SUPPLIED MATERIAL:
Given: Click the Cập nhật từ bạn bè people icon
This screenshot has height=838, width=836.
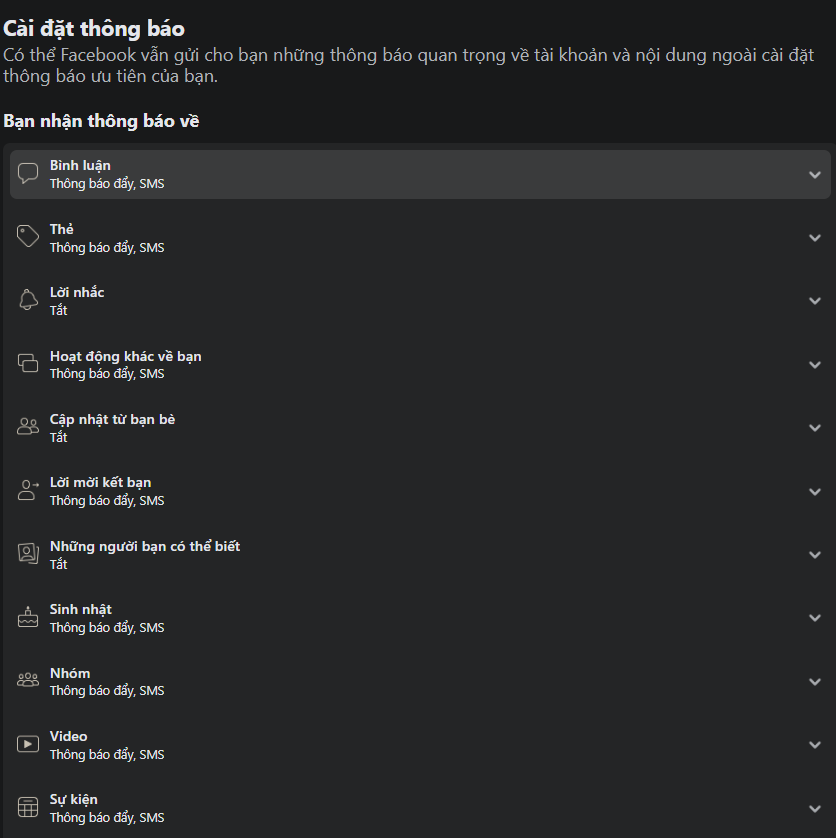Looking at the screenshot, I should point(28,426).
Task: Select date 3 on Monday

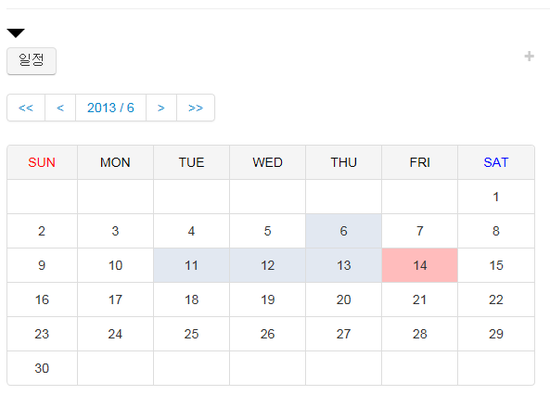Action: 115,231
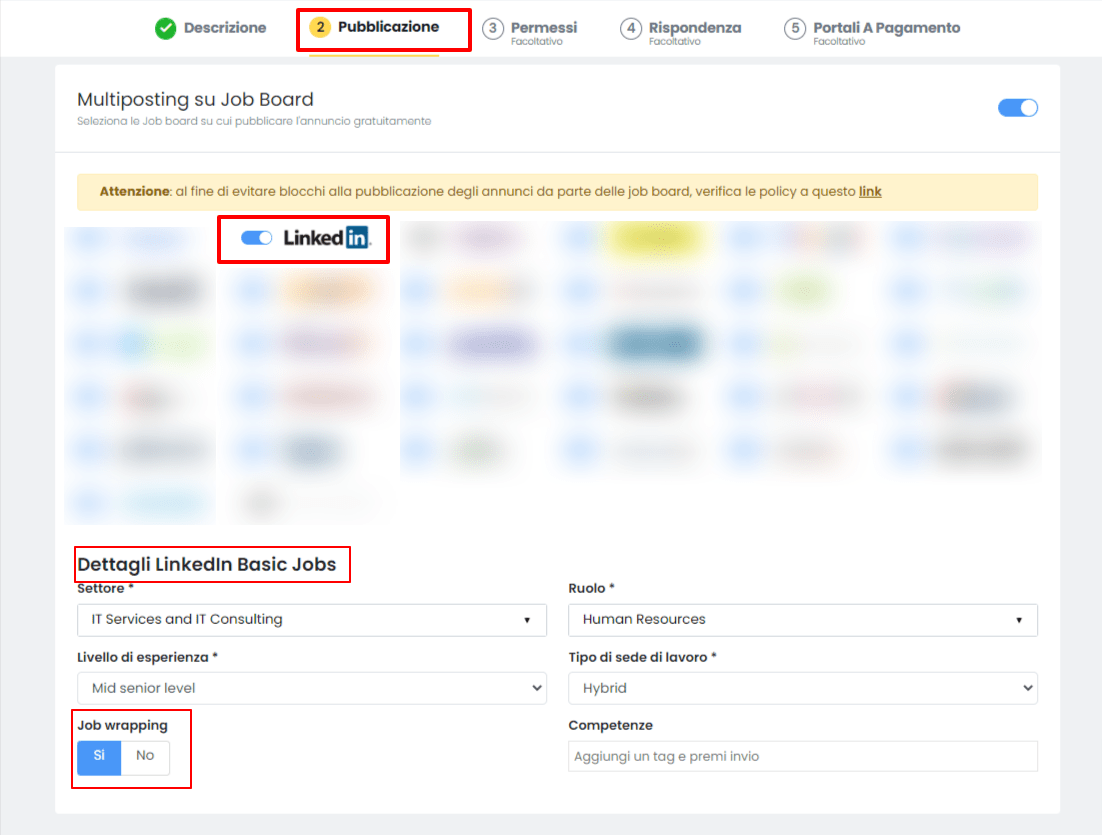Click the number 4 circle on the Rispondenza step
The image size is (1102, 835).
631,29
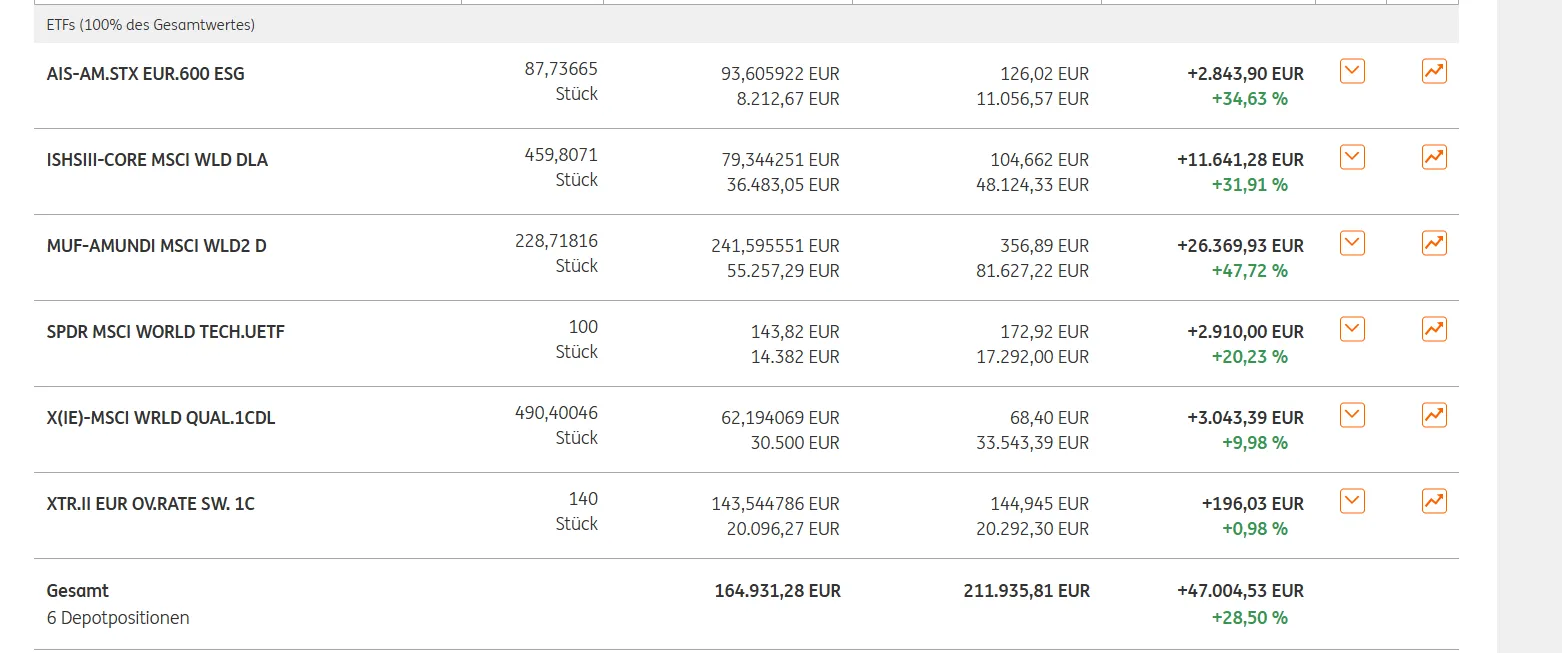Select the Gesamt total row label
Viewport: 1562px width, 653px height.
[78, 590]
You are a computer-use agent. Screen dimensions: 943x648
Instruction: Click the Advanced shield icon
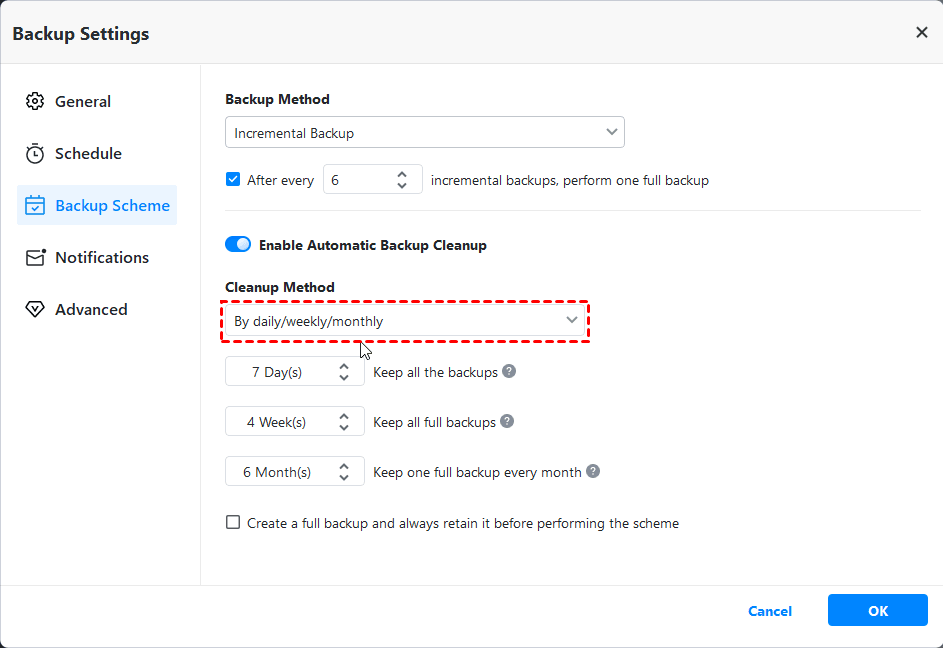[x=35, y=309]
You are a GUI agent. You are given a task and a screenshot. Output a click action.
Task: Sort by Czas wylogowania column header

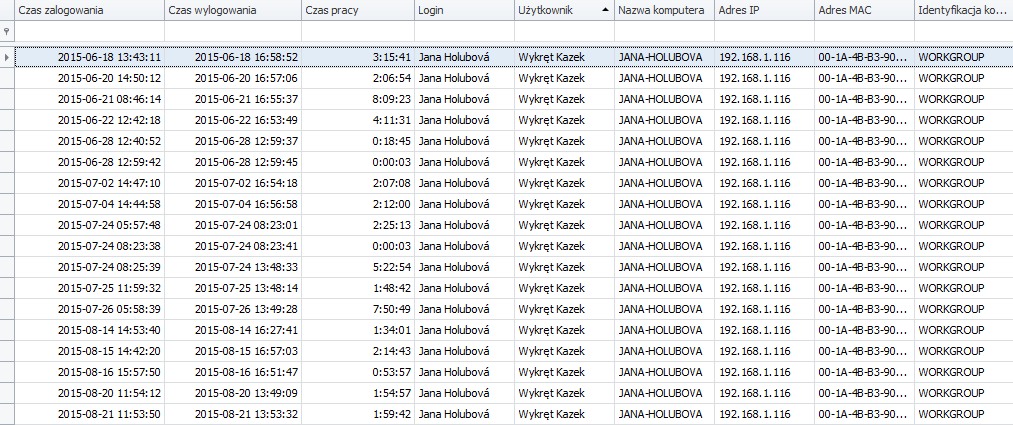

TASK OBJECTIVE: Your answer should consist solely of the lines from the line with "This screenshot has height=838, width=836." to the final line of the listing, set down word for word, pictures omitted.

RESULT OF THIS TASK:
This screenshot has height=838, width=836.
Looking at the screenshot, I should point(28,426).
Task: Select date 3 on Monday

Action: 115,231
Click the number 4 circle on the Rispondenza step
The image size is (1102, 835).
631,29
Select the Gesamt total row label
Viewport: 1562px width, 653px height.
[78, 590]
You are a computer-use agent. Screen dimensions: 943x648
Instruction: Click the Advanced shield icon
[x=35, y=309]
You are a GUI agent. You are given a task and a screenshot. Output a click action.
Task: Sort by Czas wylogowania column header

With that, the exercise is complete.